Further, a plaintiff seeking to bring a lawsuit in federal court must establish that the court has subject matter jurisdiction over the action. See, e.g., Rene v. Citibank NA, 32 F. Supp. 2d 539, 541 (E.D.N.Y. 1999). "[F]ailure of subject matter jurisdiction is not waivable and may be raised at any time by a party or by the court sua sponte. If subject matter jurisdiction is lacking, the action must be dismissed." Lyndonville Sav. Bank & Trust Co. v. Lussier, 211 F.3d 697, 700-01 (2d Cir. 2000) (citations omitted); see Fed. R. Civ. P. 12(h)(3) ("If the court determines at any time that it lacks subject-matter jurisdiction, the court must dismiss the action.").
Where, as here, the plaintiff is proceeding pro se, courts are required to construe the plaintiff's pleadings liberally. See, e.g., Sealed Plaintiff v. Sealed Defendant, 537 F.3d 185, 191 (2d Cir. 2008); McEachin v. McGuinnis, 357 F.3d 197, 200 (2d Cir. 2004). Although liberally interpreted, a pro se complaint still must state a claim to relief that is plausible on its face. Mancuso v. Hynes, 379 F. App'x 60, 61 (2d Cir. 2010).
DISCUSSION
I. Aminul Islam
The court dismisses the claims of Aminul Islam. To bring suit in a federal court, a plaintiff must establish that he has standing to pursue his claims under Article III of the United States Constitution. Lujan v. Defenders of Wildlife, 504 U.S. 555, 559-60 (1992). "To establish that a case or controversy exists so as to confer standing under Article III, a plaintiff must satisfy three elements: (a) the plaintiff must suffer an 'injury in fact,' (b) that injury must be 'fairly traceable' to the challenged action, and (c) the injury must be likely to be 'redressed by a favorable decision' of the federal court." Natural Res. Def. Council, Inc. v. U.S. Food & Drug Admin., 710 F.3d 71, 79 (2d Cir. 2013) (quoting Lujan, 504 U.S. at 560-61); see also Hollingsworth v. Perry, 570 U.S. 693, 704 (2013) ("[F]or a federal court to have authority under the Constitution to settle a dispute, the party before it must seek a remedy for a personal and tangible harm.").

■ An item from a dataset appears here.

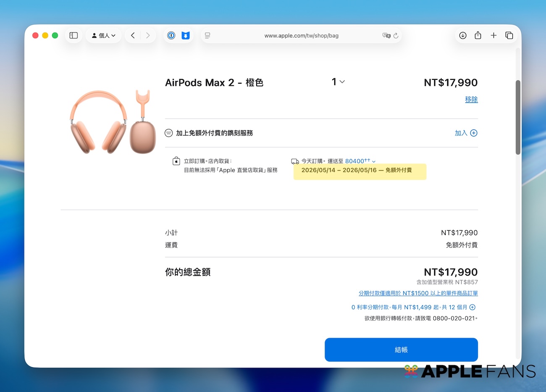
Task: Click the blue shield extension icon
Action: click(185, 35)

Aminul Islam fails to establish standing because the complaint pertains to him only insofar as his name is in the caption and he has signed the complaint. The complaint does not set forth any facts personal to him or assert any claims on his behalf. Nor does Aminul Islam allege any injury in fact that he claims was caused to himself by the defendants' actions. Moreover, plaintiff cannot bring claims on behalf of his son or represent him in this action. See Iannaccone v. Law, 142 F.3d 553, 558 (2d Cir. 1998) ("[B]ecause pro se means to appear for one's self, a person may not appear on another person's behalf in the other's cause."). Therefore, Aminul Islam's claims are dismissed without prejudice.

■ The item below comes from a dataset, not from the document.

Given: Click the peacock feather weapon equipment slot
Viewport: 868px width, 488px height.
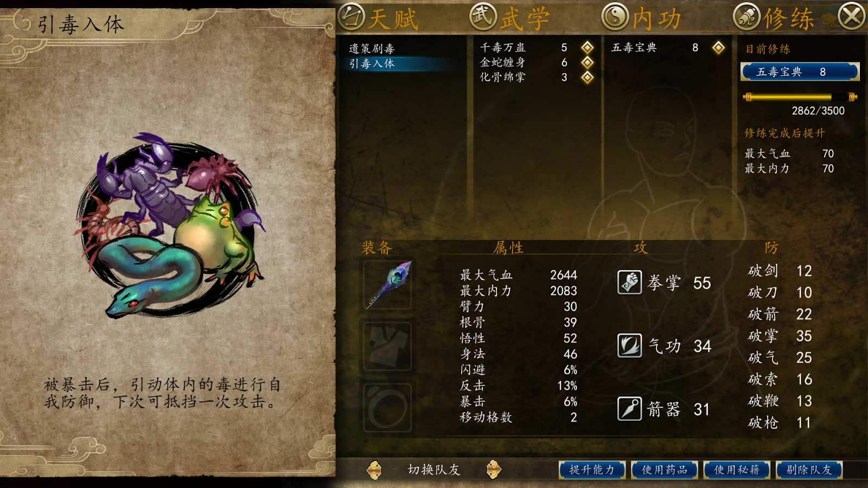Looking at the screenshot, I should 387,285.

II. Plaintiff's Denial of Visa Claim
The court lacks subject matter jurisdiction to consider the claims of plaintiff Ashik Islam that he was improperly denied an F-1 Visa to return to the United States. Under the doctrine of consular nonreviewability, a consular officer's decision to deny a visa application is generally immune from judicial review. Am. Acad. of Religion v. Napolitano, 573 F.3d 115, 123 (2d Cir. 2009). The doctrine of consular nonreviewability "reflects the plenary power of Congress to prescribe the terms and conditions upon which [non-U.S. citizens] may come to this country, and to have its declared policy in that regard enforced exclusively through executive officers, without judicial intervention." Khanom v. Kerry, 37 F. Supp. 3d 567, 574 (E.D.N.Y. 2014) (internal quotation marks omitted) (quoting Hsieh v. Kiley, 569 F.2d 1179, 1181 (2d Cir. 1978)). Courts within the Second Circuit have consistently refused to review consular officers' decisions to suspend or deny immigration visas. See, e.g., Lleshi v. Kerry, 127 F. Supp. 3d 196, 201 (S.D.N.Y. 2015) (collecting cases). This holds true "even if that decision's foundation was erroneous, arbitrary, or contrary to agency regulations." Id. at 200 (quoting Ngassam v. Chertoff, 590 F. Supp. 2d 461, 467 (S.D.N.Y. 2008)).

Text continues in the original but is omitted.